Supplied data:
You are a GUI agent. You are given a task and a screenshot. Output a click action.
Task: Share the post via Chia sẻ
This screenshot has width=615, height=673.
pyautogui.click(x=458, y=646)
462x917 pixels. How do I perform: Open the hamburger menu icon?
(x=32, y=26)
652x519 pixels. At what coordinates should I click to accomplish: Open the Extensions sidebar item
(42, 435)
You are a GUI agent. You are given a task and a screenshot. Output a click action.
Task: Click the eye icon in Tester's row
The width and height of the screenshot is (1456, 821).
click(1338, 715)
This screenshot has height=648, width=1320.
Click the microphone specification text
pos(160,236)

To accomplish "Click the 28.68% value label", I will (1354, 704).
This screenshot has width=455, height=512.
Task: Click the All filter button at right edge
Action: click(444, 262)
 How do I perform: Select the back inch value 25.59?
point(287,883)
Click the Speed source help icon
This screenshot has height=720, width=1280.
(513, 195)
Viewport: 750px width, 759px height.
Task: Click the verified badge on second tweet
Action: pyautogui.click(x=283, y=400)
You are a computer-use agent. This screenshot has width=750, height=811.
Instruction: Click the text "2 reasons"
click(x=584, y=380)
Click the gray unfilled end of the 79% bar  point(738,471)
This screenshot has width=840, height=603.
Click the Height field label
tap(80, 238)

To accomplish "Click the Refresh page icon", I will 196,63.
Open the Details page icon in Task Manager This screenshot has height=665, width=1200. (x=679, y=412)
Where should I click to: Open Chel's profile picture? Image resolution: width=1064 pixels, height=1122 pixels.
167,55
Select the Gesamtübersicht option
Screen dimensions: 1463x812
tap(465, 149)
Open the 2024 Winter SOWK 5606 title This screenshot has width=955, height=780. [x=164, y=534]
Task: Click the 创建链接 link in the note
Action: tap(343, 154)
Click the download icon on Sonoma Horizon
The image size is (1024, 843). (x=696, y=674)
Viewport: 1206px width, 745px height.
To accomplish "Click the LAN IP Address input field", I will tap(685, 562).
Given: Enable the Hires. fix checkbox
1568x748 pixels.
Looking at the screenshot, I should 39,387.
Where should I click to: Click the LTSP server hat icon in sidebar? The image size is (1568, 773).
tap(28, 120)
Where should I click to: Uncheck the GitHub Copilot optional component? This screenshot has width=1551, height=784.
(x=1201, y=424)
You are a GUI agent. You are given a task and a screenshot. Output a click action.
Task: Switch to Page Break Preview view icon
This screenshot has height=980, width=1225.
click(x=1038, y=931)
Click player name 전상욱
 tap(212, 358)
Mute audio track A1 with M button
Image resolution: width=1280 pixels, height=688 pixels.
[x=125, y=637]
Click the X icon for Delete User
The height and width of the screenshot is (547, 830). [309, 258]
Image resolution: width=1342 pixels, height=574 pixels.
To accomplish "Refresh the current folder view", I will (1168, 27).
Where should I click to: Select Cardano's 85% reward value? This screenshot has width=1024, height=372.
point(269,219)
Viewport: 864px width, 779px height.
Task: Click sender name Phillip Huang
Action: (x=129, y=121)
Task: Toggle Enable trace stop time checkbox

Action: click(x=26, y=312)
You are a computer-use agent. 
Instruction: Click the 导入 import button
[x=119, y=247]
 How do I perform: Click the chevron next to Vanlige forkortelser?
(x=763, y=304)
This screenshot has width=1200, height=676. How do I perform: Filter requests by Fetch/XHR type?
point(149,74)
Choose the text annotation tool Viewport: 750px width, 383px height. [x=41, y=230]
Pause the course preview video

What you have to do:
Where a line of the entries contains the word "Refresh", copy that line.

Your solution:
To accomplish "Click the Refresh page icon", I will 196,63.
To accomplish "Refresh the current folder view", I will (1168, 27).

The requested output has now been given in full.